What a Good Bedtime Looks Like

Consistency matters more than the specific activities you choose. Children who follow the same bedtime routine and fall asleep at roughly the same time each night display better control of their emotions and behavior during the day. That connection held up even when researchers accounted for how much total sleep children got, meaning regularity itself is protective.

A practical routine for a 3-year-old might take 20 to 30 minutes and include a bath, brushing teeth, putting on pajamas, and reading a book or two. The key is doing these steps in the same order at the same time each night, so your child’s body learns to wind down on cue.
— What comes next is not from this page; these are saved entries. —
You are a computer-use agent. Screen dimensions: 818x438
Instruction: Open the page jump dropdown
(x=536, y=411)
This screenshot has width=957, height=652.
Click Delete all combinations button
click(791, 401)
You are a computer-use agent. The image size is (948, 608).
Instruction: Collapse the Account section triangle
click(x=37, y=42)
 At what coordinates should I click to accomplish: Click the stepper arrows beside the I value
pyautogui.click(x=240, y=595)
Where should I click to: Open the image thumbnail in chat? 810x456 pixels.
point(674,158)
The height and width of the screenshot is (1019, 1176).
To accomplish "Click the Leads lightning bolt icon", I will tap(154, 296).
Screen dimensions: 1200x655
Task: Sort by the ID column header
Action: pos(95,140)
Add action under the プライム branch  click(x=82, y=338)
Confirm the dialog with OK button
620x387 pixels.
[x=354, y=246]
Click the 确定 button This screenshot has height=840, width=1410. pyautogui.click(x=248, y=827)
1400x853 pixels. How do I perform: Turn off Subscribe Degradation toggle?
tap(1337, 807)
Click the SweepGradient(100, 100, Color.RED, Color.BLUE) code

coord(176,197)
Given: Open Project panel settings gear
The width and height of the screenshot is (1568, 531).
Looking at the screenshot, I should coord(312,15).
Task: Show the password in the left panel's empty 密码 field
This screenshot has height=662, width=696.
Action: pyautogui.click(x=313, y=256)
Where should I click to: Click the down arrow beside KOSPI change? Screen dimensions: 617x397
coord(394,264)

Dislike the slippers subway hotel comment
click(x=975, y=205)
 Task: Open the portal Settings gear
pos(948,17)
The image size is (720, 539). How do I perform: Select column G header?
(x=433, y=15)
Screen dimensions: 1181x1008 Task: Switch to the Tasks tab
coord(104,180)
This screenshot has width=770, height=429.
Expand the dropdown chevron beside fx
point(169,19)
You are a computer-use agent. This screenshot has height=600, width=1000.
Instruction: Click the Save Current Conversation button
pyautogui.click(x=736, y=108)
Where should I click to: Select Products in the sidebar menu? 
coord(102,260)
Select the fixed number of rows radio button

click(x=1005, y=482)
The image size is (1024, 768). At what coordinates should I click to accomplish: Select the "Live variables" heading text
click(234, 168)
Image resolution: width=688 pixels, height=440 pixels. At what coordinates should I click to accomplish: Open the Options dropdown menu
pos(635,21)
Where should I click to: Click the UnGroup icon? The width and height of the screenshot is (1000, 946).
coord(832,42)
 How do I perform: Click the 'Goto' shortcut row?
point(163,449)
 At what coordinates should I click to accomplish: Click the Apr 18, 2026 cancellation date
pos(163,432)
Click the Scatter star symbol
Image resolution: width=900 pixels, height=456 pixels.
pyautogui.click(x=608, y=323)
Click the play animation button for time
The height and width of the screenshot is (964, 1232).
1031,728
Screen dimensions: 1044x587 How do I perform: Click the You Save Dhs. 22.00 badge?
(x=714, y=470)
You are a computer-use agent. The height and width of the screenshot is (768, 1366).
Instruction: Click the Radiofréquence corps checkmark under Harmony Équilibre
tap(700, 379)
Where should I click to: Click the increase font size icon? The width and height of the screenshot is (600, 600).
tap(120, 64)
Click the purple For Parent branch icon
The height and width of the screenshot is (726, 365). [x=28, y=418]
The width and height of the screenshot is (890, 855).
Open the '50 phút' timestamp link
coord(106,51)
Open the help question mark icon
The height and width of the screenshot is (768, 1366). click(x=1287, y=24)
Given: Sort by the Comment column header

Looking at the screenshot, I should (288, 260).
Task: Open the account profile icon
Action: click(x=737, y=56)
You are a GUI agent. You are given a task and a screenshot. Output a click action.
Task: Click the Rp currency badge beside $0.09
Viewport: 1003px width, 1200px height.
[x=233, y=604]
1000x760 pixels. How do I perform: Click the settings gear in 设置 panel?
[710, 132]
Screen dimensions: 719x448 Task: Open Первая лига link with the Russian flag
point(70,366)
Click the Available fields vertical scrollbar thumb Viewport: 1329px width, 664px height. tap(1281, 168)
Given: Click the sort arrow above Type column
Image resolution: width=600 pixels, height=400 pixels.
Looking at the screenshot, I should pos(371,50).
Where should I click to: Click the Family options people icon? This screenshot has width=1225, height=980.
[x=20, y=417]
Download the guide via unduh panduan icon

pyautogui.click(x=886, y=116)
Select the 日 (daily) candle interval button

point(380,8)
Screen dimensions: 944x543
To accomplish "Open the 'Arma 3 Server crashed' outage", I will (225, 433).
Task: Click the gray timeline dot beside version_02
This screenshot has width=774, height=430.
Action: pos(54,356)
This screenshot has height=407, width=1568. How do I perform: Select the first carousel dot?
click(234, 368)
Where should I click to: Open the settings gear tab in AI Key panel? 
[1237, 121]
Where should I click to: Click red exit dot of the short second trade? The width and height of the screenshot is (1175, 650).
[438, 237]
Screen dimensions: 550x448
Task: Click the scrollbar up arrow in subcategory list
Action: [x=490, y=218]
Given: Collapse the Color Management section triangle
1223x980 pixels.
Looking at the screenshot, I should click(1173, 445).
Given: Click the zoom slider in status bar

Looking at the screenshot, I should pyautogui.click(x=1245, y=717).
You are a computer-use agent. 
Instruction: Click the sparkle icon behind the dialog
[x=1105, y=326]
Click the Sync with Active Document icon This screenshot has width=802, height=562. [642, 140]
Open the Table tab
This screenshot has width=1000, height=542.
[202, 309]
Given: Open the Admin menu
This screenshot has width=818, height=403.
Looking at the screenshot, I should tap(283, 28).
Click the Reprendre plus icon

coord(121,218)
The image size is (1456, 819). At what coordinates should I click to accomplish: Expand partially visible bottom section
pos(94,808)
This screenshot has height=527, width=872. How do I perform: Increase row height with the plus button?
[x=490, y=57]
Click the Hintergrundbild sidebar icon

If your child tends to ask for water, a snack, or one more trip to the bathroom after lights out, build those into the routine before it ends. You can say something like, “This is your last drink of water for tonight,” so the boundary is clear.

For most 3-year-olds getting up around 7 a.m., a bedtime between 7 and 8 p.m. leaves enough room for 11 to 12 hours of sleep. Adjust based on your child’s wake time and whether they still nap.

Common Sleep Problems at This Age

Three-year-olds are developing rapidly, and that development can disrupt sleep in specific ways. Resistance at bedtime is one of the most common issues. Your child may insist on staying up, ask for “just one more” of everything, or refuse to fall asleep without you in the room. This is partly developmental (they’re testing boundaries) and partly a sign that they’re more aware of being alone.

Nightmares and sleep terrors also appear around this age. Nightmares wake your child up and they’ll remember feeling scared. Sleep terrors are different: your child may scream, sit up, or even jump out of bed while still asleep, with no memory of it in the morning. Sleep terrors tend to happen in the first few hours of the night and, while alarming to watch, are not harmful. Both become more common when children are overtired, which circles back to making sure total sleep is adequate.

Potty training can also disrupt sleep at 3. Kids who are newly trained may wake up needing the bathroom or feel anxious about having an accident. This phase is temporary, but building a final bathroom trip into the bedtime routine helps.

Setting Up the Room

A bedroom temperature between 68 and 72°F (20 to 22°C) is comfortable for toddlers, the same range most adults prefer. A room that’s too warm is one of the more common, fixable causes of restless sleep.

Darkness helps signal the brain to produce melatonin naturally. If your child needs a nightlight, a dim, warm-toned one is fine. Avoid blue or white light from screens in the hour before bed, since even brief exposure can delay the onset of sleepiness. Keeping the room quiet, or using a white noise machine if your home is noisy, rounds out the basics.

Melatonin Supplements: What to Know

Melatonin is available over the counter and widely marketed for children, but it’s worth understanding what you’re giving. Because melatonin is classified as a dietary supplement in the United States, it isn’t regulated by the FDA the way medications are. One study found that some melatonin products contained far more of the hormone than what was listed on the label, and some contained additional ingredients like CBD. Between 2012 and 2021, there were more than 260,000 child poisoning reports involving melatonin, largely due to accidental ingestion.

For children who do benefit from melatonin, the effective dose is typically low. Most children, even those with ADHD, don’t need more than 3 to 6 milligrams. The most common side effects are morning drowsiness and increased nighttime urination. Long-term safety data in children is limited, particularly regarding effects on growth and puberty. Melatonin works best as a short-term bridge while you establish consistent sleep habits, not as a nightly fix on its own. If you’re considering it, that’s a conversation to have with your child’s pediatrician first.